◆ **YOUR INSTRUCTIONS**
Edit the rows below by replacing "GUI agent" with "desktop agent" everywhere it appears. Leave everything else as it is.

(Entries from a dataset)

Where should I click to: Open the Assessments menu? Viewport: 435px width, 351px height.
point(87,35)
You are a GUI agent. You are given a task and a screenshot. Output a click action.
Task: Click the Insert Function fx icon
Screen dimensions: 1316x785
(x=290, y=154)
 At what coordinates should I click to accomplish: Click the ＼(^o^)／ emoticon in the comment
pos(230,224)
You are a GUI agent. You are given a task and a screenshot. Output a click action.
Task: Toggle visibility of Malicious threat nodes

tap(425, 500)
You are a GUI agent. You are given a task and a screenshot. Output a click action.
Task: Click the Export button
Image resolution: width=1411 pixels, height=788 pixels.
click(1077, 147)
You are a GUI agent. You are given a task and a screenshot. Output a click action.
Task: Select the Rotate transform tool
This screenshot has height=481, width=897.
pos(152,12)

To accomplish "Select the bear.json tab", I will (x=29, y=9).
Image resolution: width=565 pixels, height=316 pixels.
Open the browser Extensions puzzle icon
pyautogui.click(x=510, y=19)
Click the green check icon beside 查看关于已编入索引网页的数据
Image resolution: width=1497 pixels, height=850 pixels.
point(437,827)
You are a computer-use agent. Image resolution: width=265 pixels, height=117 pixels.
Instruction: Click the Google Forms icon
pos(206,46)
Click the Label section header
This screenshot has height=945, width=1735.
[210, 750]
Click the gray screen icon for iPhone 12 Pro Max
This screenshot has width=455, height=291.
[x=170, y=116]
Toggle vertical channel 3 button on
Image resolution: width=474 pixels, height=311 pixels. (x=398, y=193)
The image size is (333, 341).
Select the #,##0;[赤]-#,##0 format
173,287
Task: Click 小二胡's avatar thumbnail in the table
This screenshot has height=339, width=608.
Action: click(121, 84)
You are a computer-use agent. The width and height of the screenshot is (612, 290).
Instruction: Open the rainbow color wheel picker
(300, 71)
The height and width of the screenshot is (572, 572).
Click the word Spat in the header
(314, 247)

◆ **OUTPUT OF THE EXERCISE**
Where should I click to: Open the Assessments menu? Viewport: 435px width, 351px height.
point(87,35)
You are a desktop agent. You are given a task and a screenshot. Output a click action.
Task: Click the Insert Function fx icon
Screen dimensions: 1316x785
(x=290, y=154)
 At what coordinates should I click to accomplish: Click the ＼(^o^)／ emoticon in the comment
pos(230,224)
You are a desktop agent. You are given a task and a screenshot. Output a click action.
Task: Toggle visibility of Malicious threat nodes

tap(425, 500)
You are a desktop agent. You are given a task and a screenshot. Output a click action.
Task: Click the Export button
Image resolution: width=1411 pixels, height=788 pixels.
click(1077, 147)
You are a desktop agent. You are given a task and a screenshot. Output a click action.
Task: Select the Rotate transform tool
This screenshot has height=481, width=897.
pos(152,12)

To accomplish "Select the bear.json tab", I will (x=29, y=9).
Image resolution: width=565 pixels, height=316 pixels.
Open the browser Extensions puzzle icon
pyautogui.click(x=510, y=19)
Click the green check icon beside 查看关于已编入索引网页的数据
Image resolution: width=1497 pixels, height=850 pixels.
point(437,827)
You are a computer-use agent. Image resolution: width=265 pixels, height=117 pixels.
Instruction: Click the Google Forms icon
pos(206,46)
Click the Label section header
This screenshot has height=945, width=1735.
[210, 750]
Click the gray screen icon for iPhone 12 Pro Max
This screenshot has width=455, height=291.
[x=170, y=116]
Toggle vertical channel 3 button on
Image resolution: width=474 pixels, height=311 pixels. (x=398, y=193)
The image size is (333, 341).
Select the #,##0;[赤]-#,##0 format
173,287
Task: Click 小二胡's avatar thumbnail in the table
This screenshot has height=339, width=608.
Action: click(121, 84)
You are a computer-use agent. The width and height of the screenshot is (612, 290).
Instruction: Open the rainbow color wheel picker
(300, 71)
The height and width of the screenshot is (572, 572).
Click the word Spat in the header
(314, 247)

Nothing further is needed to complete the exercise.